Paramedic educators with postgraduate qualifications in education, psychology, sociology, law, evidence-based practice and research skills can add deep freshwater knowledge to the profession. Because of the dearth of paramedics with doctoral qualifications, supporting sciences are largely taught by career academic subject matter experts, who have doctoral qualifications in one discipline but no practice knowledge. Until paramedic educators become the experts and take on the non-clinical dimensions of a course, the fit between instructors and students will always be poor. Students want to be taught by someone who has done the job they intend to do. Subjects taught at a generic, theoretical level do not engage vocationally oriented students. Paramedics equipped to teach supporting sciences can make these subjects relevant for students; they can better interpret, integrate, adapt and apply contemporary research knowledge to clinical practice education.

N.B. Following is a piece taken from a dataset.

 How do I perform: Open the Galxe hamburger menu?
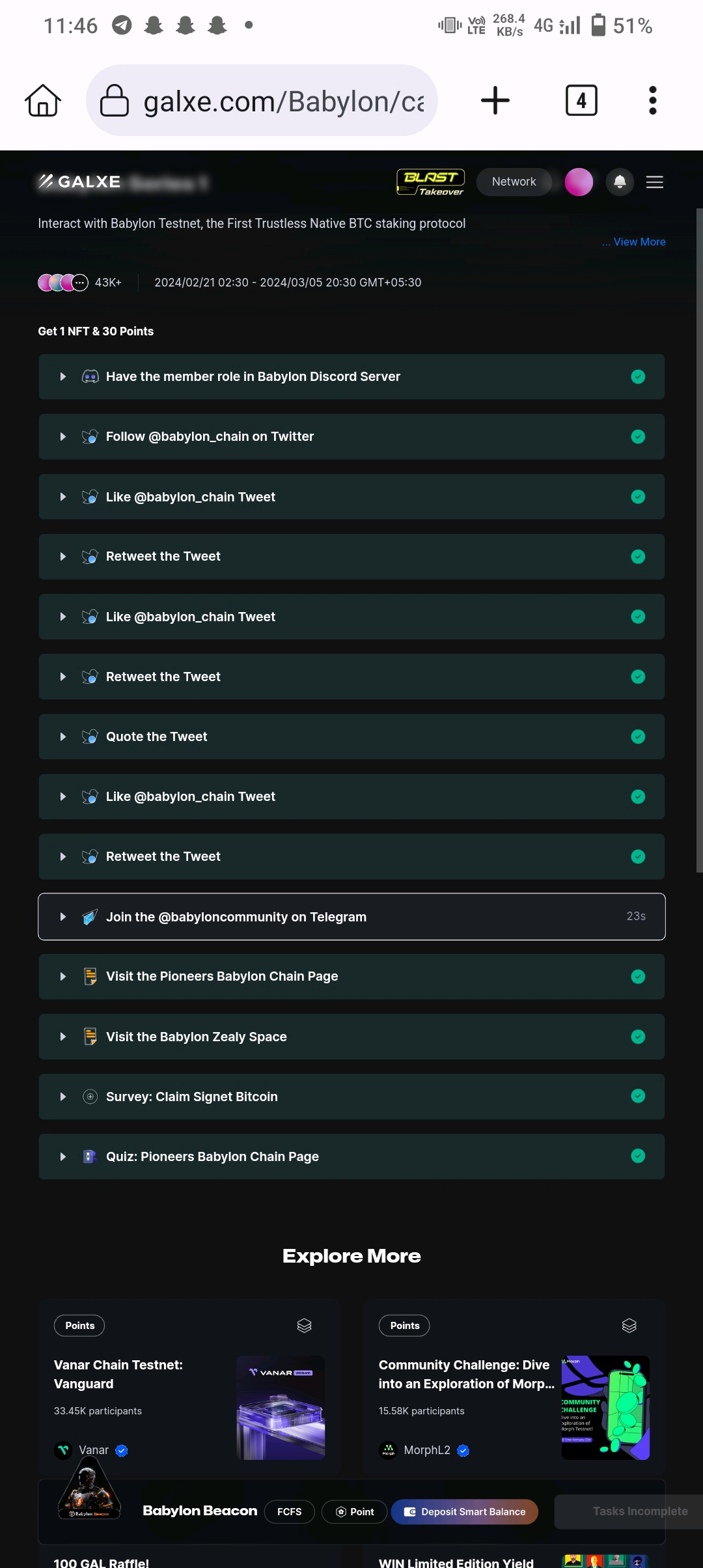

Ultimately, paramedic autonomy in managing university teaching programmes and the move away from dependence on career academics, such as has been achieved in nursing, depends on paramedic educators generating their own freshwater knowledge through the marriage of their professional skills with the traditional disciplines of any university degree programme.

Key points

  • Students born in the digital age have their own ways of learning, relating and handling emotions
  • Freshwater knowledge—that produced through a combination of work experience and scholarly research —is urgently needed to inform emerging paramedic curricula
  • The rapid social changes of the 21st century create ‘wicked problems’ for educators and organisations, which must prepare young paramedics to serve a rapidly ageing society
  • Resilient paramedics will have sharply honed clinical skills that give them confidence in dealing with challenging events; to remain on road over time, self-management skills are also needed.
  • The essence of a university education is the cluster of subjects that relates more to living in the world than a specific career outcome
  • The purpose of a university education for paramedics is to provide adequate skills and knowledge to get a job now as well as to lead and innovate in the future
  • CPD Reflection Questions

  • What social problems have the greatest impact on paramedic practice today, and what non-clinical skills would a young person need to work in some of the resulting challenging new environments?
  • In what ways will university-educated paramedics have different career paths and opportunities from the predecessor?
  • Discuss the balance between the uses of advanced clinical skills and people skills in an average working day.